Strides, a wholly owned subsidiary of SMRT Taxis to launch on Monday, will grow a fleet of 300 new Toyota Altis sedans over six months. It will also have 27 Toyota Vellfire seven-seater cars and two Lexus ES Hybrids for corporate clients.
The managing director for SMRT Roads, Mr Benny Lim, said Strides would meet increasing demand for private-hire cars from commuters. He said though it faced "huge competition", he believed the growing market could support another player.
The new venture will be headed by Mr Tony Heng, who is also general manager of SMRT Taxis, which has a fleet of more than 3,500.
Looking to add to its 30 drivers, the new company will take current SMRT Taxis drivers with no restrictions, and cabbies will still enjoy their existing loyalty incentives if they choose to switch.
"Strides is an option for taxi partners who want to have some flexibility," said Mr Heng, who noted that the number of cab drivers defecting to private-hire services has till now not been significant.

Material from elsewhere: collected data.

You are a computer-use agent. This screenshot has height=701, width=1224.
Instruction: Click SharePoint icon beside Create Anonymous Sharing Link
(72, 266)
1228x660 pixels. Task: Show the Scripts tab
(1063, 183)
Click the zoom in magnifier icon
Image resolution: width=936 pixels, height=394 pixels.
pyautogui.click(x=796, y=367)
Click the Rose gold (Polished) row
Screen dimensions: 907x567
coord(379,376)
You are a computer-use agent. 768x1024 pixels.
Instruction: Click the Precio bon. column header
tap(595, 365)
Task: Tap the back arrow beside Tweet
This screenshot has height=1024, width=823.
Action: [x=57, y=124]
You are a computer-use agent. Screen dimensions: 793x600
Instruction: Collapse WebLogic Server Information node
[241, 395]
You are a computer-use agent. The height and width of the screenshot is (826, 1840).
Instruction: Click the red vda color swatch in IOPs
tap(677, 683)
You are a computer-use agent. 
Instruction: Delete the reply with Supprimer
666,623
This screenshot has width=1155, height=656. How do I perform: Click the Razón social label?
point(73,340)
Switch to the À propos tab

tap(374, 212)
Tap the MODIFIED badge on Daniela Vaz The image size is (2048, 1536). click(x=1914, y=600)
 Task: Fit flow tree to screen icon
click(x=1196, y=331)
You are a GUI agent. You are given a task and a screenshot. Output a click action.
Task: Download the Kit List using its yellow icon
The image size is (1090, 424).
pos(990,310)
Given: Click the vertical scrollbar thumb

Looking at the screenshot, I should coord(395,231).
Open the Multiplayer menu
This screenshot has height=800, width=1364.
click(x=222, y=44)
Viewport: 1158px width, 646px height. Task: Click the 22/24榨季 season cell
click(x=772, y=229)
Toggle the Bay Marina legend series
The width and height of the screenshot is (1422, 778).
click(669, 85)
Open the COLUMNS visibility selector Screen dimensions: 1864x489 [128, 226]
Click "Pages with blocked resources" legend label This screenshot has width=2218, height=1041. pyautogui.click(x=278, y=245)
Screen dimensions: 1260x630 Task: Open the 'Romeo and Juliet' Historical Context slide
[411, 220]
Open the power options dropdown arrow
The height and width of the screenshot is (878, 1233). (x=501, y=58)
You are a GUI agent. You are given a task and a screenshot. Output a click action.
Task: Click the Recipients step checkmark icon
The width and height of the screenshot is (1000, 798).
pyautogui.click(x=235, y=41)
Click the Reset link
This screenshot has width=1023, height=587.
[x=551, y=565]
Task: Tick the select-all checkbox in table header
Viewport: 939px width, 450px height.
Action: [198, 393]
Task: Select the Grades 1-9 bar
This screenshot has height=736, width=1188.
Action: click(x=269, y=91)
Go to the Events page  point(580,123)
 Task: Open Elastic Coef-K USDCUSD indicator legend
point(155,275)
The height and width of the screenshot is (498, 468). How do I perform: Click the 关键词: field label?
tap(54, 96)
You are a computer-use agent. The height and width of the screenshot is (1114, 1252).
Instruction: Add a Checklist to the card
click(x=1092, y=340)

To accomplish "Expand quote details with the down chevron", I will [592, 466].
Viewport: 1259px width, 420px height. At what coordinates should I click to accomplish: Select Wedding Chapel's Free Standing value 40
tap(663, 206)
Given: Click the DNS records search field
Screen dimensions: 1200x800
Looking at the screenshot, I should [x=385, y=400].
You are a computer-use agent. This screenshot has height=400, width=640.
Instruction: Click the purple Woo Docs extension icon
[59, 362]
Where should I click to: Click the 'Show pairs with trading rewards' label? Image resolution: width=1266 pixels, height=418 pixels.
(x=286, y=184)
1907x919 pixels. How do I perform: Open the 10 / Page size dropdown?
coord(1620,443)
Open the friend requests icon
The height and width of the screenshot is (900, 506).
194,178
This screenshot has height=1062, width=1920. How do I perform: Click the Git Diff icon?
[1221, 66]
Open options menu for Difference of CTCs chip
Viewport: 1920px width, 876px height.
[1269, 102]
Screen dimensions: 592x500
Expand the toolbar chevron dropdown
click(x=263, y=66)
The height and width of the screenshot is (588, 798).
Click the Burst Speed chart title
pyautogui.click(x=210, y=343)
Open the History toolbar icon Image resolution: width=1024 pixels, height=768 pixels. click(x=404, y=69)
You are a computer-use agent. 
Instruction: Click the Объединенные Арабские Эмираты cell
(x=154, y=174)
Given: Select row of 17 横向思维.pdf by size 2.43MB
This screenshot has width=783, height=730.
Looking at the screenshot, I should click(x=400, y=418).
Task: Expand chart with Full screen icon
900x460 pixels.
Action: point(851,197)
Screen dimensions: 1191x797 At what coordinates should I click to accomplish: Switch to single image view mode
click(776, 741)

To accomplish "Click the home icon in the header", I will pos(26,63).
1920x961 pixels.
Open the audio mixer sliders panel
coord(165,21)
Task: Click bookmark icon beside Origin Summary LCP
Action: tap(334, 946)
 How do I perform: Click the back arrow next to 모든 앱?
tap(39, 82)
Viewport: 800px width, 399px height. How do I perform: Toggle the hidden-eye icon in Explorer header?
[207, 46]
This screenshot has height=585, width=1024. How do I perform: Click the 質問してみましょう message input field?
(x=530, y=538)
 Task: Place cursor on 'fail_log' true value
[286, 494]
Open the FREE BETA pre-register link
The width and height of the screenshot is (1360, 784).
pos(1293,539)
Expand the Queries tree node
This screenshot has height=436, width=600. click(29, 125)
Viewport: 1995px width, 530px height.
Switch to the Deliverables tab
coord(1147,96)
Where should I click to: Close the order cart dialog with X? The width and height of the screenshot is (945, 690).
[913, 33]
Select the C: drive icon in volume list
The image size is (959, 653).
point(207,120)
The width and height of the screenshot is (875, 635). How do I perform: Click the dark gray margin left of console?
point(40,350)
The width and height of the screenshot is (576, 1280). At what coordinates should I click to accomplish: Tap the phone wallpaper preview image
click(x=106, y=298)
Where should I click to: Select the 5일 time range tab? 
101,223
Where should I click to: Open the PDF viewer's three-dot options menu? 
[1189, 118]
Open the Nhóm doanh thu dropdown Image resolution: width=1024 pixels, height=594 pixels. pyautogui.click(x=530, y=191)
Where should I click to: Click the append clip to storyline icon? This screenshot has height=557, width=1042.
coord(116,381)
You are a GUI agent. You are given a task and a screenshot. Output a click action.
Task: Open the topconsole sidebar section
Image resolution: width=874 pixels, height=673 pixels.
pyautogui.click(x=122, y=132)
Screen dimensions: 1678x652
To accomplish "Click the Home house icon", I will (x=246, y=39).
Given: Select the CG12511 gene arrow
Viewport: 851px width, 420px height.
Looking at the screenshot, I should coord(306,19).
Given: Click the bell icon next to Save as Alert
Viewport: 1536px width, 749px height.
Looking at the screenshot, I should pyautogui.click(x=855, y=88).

When asked if the new company would eat into SMRT's own taxi business, Mr Lim said he felt the market could accommodate both taxis and private-hire cars.
The daily rental rate for a Toyota Altis from Strides is nearly half that of a Toyota Prius from SMRT Taxis - $79 compared with $125.
Drivers who stay accident-free and pay their rental promptly will also stand to have up to $5 shaved from their daily rate.
As part of the new venture, SMRT Taxis has signed a one-year partnership with ride-booking platform Grab, which will allow commuters to book Strides vehicles via its app. Fares will be based on current GrabCar rates. On the heels of Uber reducing its fares by 15 per cent last week, GrabCar announced yesterday it would reduce its minimum fare from $8 to $4, and per kilometre charges from 90 cents to 80 cents.
Mr Lim said Strides would consider working with Grab on a longer- term basis depending on the success of the year-long partnership, adding that it had not ruled out working with other services such as Uber in the future.
The launch of Strides comes as other taxi operators are also moving into the private-hire sector. Prime Taxi launched its fleet of private-hire cars in 2014, while The Straits Times reported last week that Trans-Cab is doing likewise, and Premier Taxi is considering it.
National University of Singapore transport researcher Lee Der Horng said the greater supply of private-hire cars would benefit commuters, though not the local taxi industry, as the more attractive terms meant more cabbies would defect.